WORK TO BE COMPLETED ▸ Omit the pictures and retype only the lines from the one containing "Viewport: 453px width, 371px" through the end of the listing, both ends included.

AVAILABLE RECORDS ▸

◆ ◆ ◆

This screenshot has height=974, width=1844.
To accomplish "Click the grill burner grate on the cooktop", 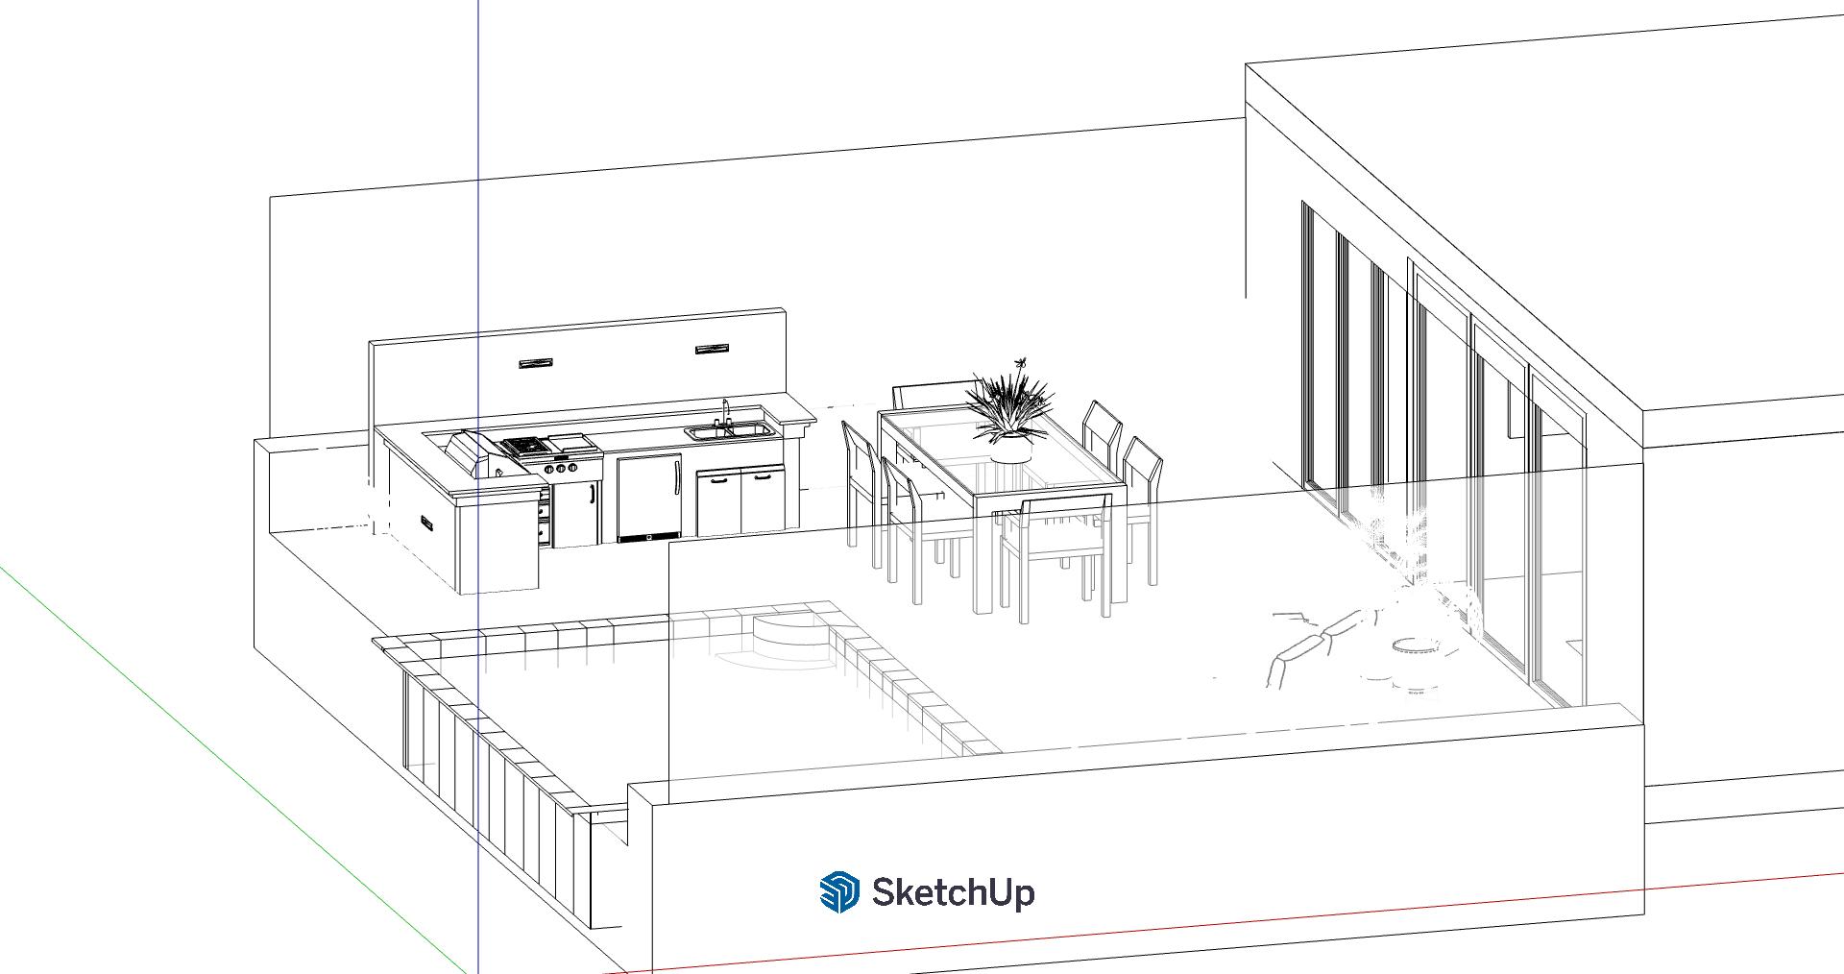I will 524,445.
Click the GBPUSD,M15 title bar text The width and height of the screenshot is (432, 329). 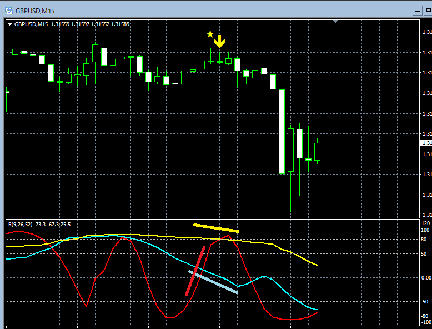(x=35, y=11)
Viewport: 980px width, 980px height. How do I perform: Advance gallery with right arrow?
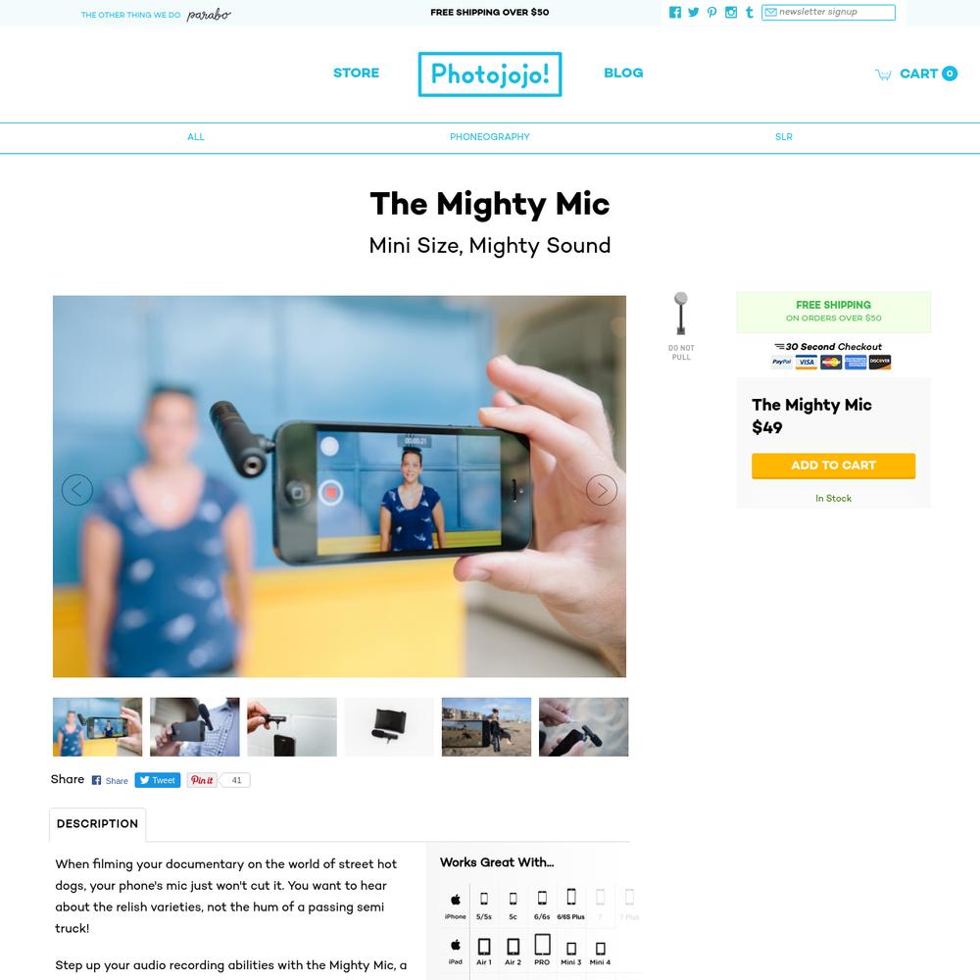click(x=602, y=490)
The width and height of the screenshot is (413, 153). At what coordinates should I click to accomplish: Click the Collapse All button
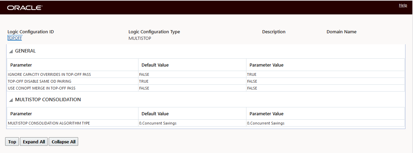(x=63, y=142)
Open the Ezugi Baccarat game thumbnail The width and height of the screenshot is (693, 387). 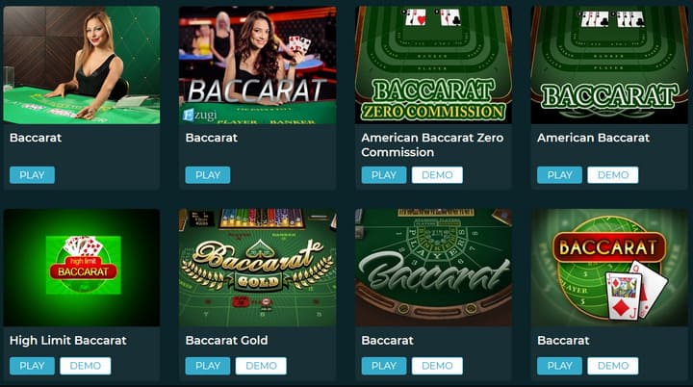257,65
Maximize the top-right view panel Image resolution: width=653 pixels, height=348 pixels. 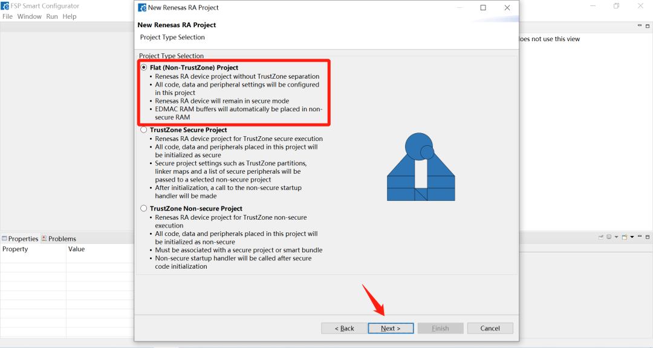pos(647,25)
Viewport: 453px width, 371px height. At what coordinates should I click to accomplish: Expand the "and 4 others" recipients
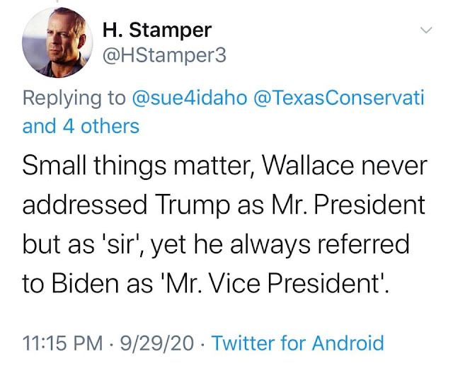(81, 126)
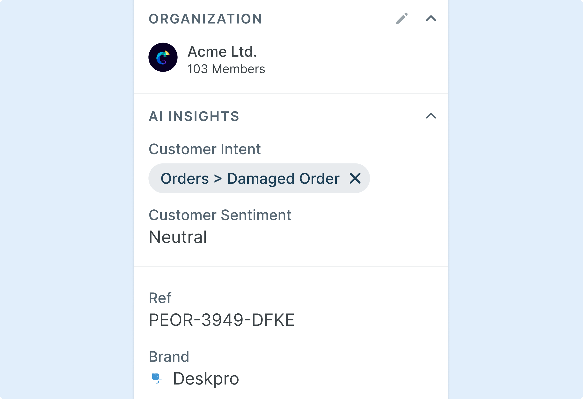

◆ ◆ ◆

EXPECTED ANSWER ▸
Viewport: 453px width, 371px height. At what coordinates should I click to accomplish: Expand the "and 4 others" recipients
(81, 126)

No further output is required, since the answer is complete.